About a month after the publication of encouraging results from an early-stage study evaluating J&J’s Imbruvica in combination with its experimental drug umbralisib, TG Therapeutics on Tuesday said the drug has been granted the FDA’s breakthrough therapy status for use in patients with marginal zone lymphoma (MZL), a type of cancer with no specifically approved therapies.
The New York-based company’s stock $TGTX jumped about 12% in pre-market trading.
The designation was awarded on the basis of interim data from a cohort of MZL patients, who have undergone at least one prior therapy, in an ongoing mid-stage study — UNITY-NHL — testing umbralisib, which is a PI3K delta inhibitor. Results from the cohort are expected by the middle of the year. MZL comprises slow growing B-cell non-Hodgkin lymphomas that originate in the marginal zone of lymphoid tissue.
Once a hot prospect in cancer R&D, the PI3K pathway has inspired multiple drug programs but seen limited developmental success due to study failures, safety concerns and durability issues.
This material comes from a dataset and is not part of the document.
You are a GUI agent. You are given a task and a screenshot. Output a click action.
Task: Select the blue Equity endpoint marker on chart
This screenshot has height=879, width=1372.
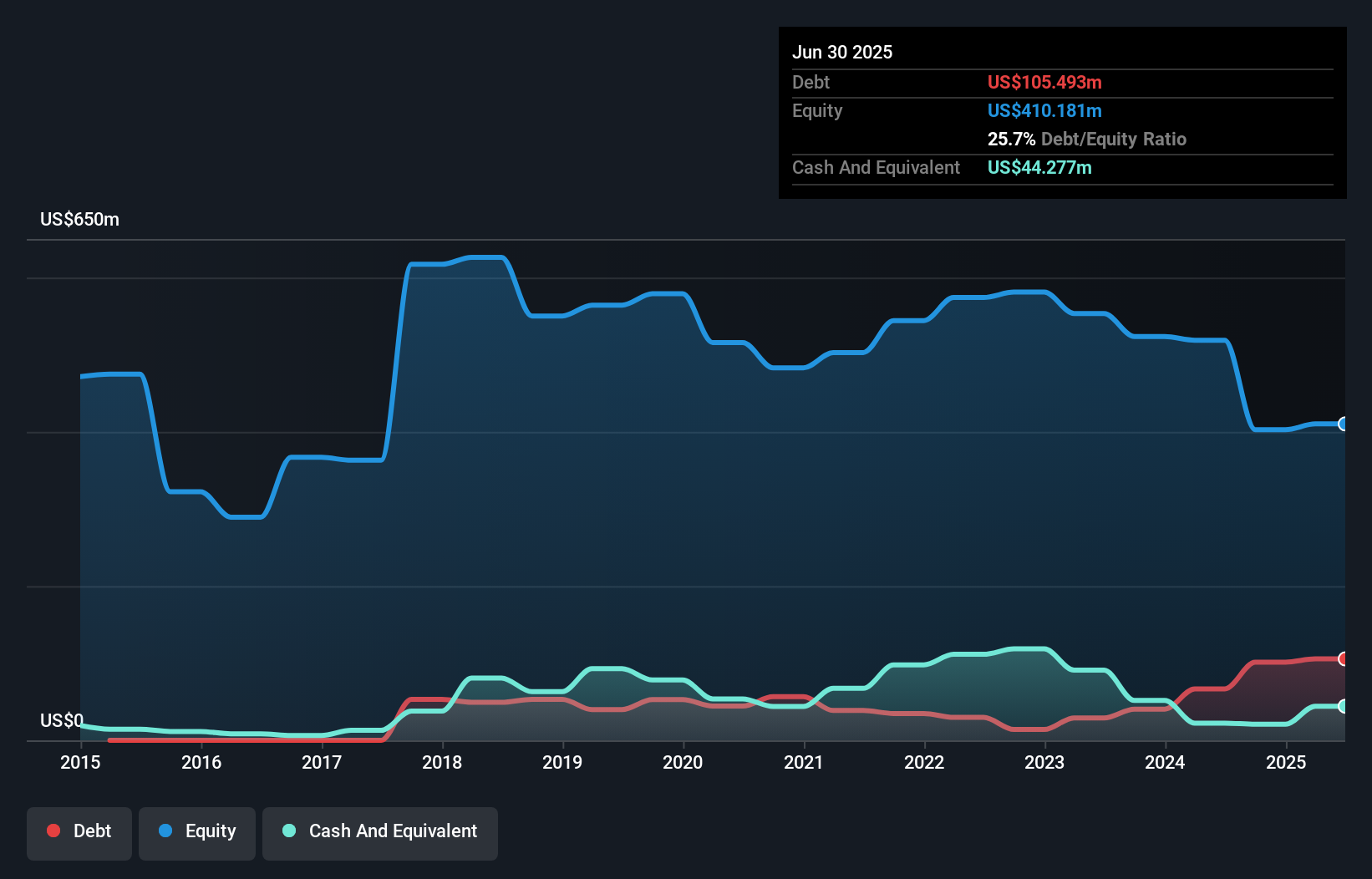[x=1343, y=424]
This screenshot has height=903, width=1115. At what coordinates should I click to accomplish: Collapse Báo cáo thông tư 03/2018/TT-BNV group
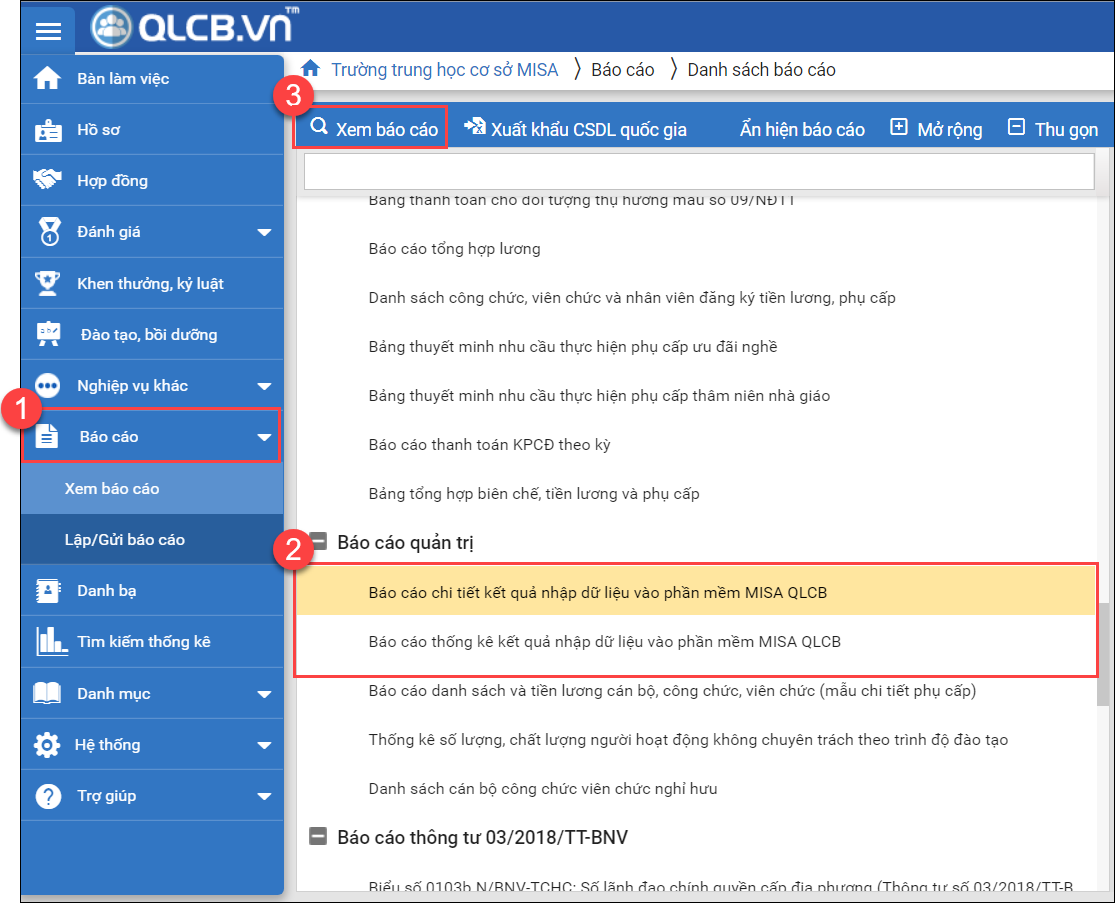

The first ever PI3K inhibitor, Gilead’s Zydelig, was approved by the FDA in 2014, and carries a boxed warning highlighting its potentially deadly side effects. Since then, the US agency has given the nod to other such drugs including Bayer’s Aliqopa. A plethora of PI3K inhibitors are also in development.
TG’s umbralisib is also currently in late-stage development in combination with the company’s other experimental drug, ublituximab, for patients with hematologic malignancies.